Inzwischen ist es der Berliner Feuerwehr in Abstimmung mit der Senatsverwaltung für Gesundheit, Pflege und Gleichstellung gelungen, für die Mitarbeitenden im Rettungsdienst eine organisierte Impfung zu starten. Am 13. Januar wurden die ersten 58 Einsatzkräfte durch ein mobiles Impfteam der Gesundheitsverwaltung geimpft. Insgesamt gibt es fünf Impfstandorte auf Dienststellen, an denen zu unterschiedlichen Tagen rotierend die Impfungen angeboten werden. Gemäß der Corona-Impfverordnung des Bundes wurde zunächst mit den Mitwirkenden im Rettungsdienst begonnen. Eine Impfung aller Angehörigen der Berliner Feuerwehr ist dann zu einem späteren Zeitpunkt vorgesehen (18.01.).
Wie läuft es in der Praxis?
In einer vorläufigen Zusammenfassung kann man sagen: Die Entwicklung und Umsetzung einer planmäßigen, gerechten sowie medizinisch und ethisch gut begründeten Impfstrategie ist komplex, und die Ministerien und Behörden wurden dieser Aufgabe bisher in unterschiedlichem Ausmaß gerecht.

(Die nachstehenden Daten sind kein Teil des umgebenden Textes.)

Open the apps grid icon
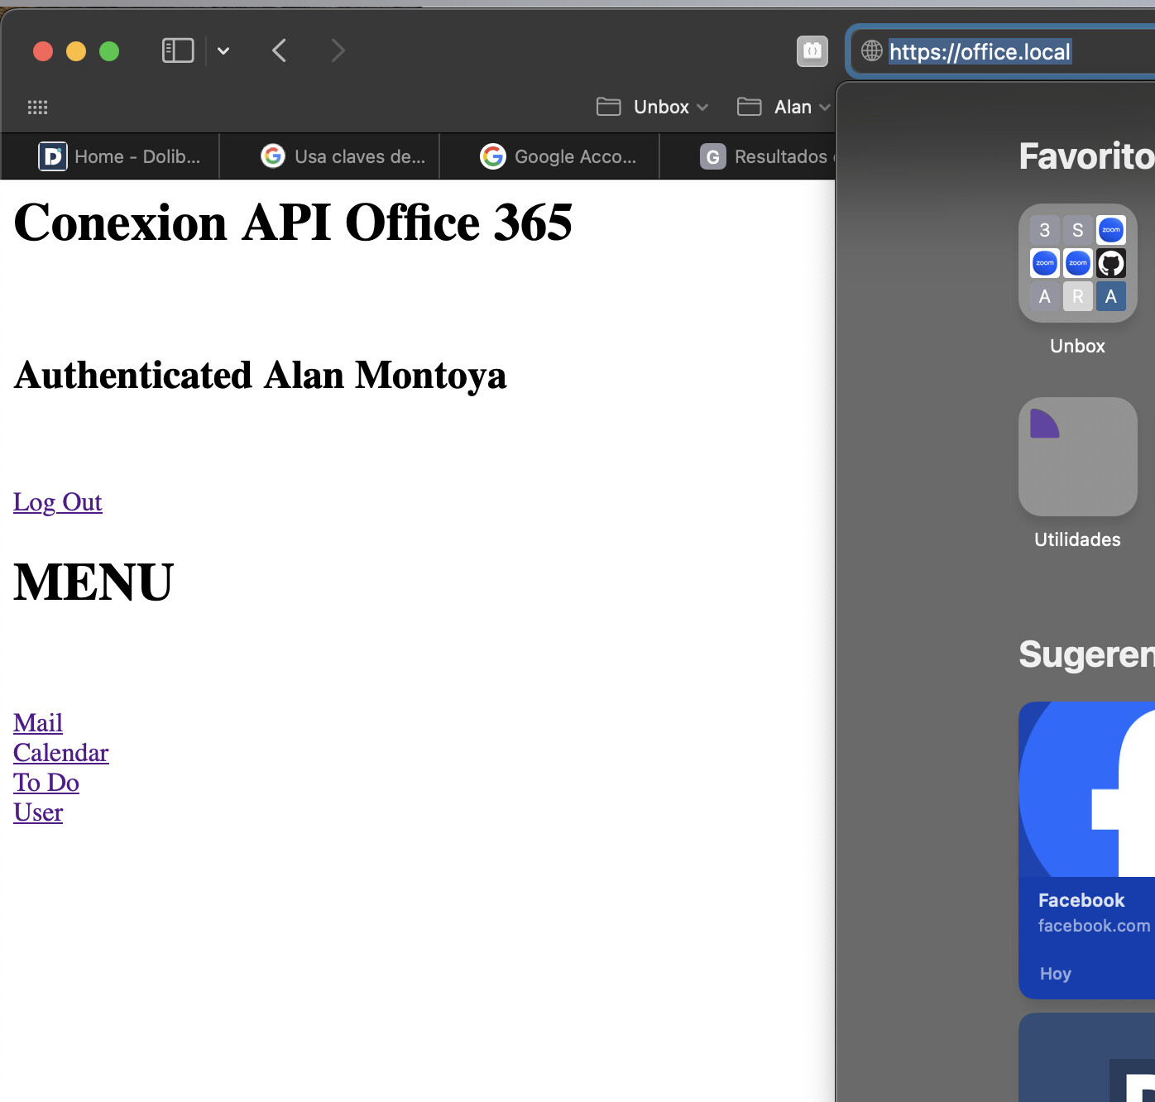This screenshot has width=1155, height=1102. 38,107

Aus mehreren Bundesländern (Hamburg, Mecklenburg-Vorpommern, Nordrhein-Westfalen und Hessen, geplant auch in Berlin) wurde bereits früh im Januar mitgeteilt, dass in Alten- und Pflegeheimen “übriggebliebene” Impfdosen an Mitarbeiter des Rettungsdienstes oder des Einsatzdienstes und auch an Mitarbeiter aus Notaufnahmen verabreicht werden, die bis zu diesem Zeitpunkt bei der Terminierung noch nicht berücksichtigt waren und ad hoc – mehr oder weniger zufällig – einbestellt werden konnten. Dadurch soll vermieden werden , dass Impfdosen ungenutzt verworfen werden müssen. Auch Mitarbeiter von Berufsfeuerwehren ohne direkten rettungsdienstlichen Bezug und auch Mitglieder von Freiwilligen Feuerwehren wurden bereits geimpft. Die Zuordnung fußt jedoch in der Regel nicht auf einer systematischen Planung, sondern ist dem Zufall der Erreichbarkeit überlassen. Mit dem Argument der raschen Erreichbarkeit wurden in mehreren Bundesländern (NRW, NI) inzwischen auch Mitarbeiter der kommunalen Verwaltung (Bürgermeister, stellvertretende Bürgermeister, Amtsleiter) geimpft, wie Presseagenturen berichten. Diese Personengruppe (“Personen, die in besonders relevanter Position in staatlichen Einrichtungen tätig sind, insbesondere in den Verfassungsorganen, in den Regierungen und Verwaltungen …”) gehört der Impfverordnung des BMG zufolge weder in die erste noch in die zweite Priorität. Mit diesem Zwischenergebnis der Impfkampagne können weder die Mitarbeiter des Rettungsdienstes noch die auf Länder- und kommunaler Ebene Verantwortlichen zufrieden sein.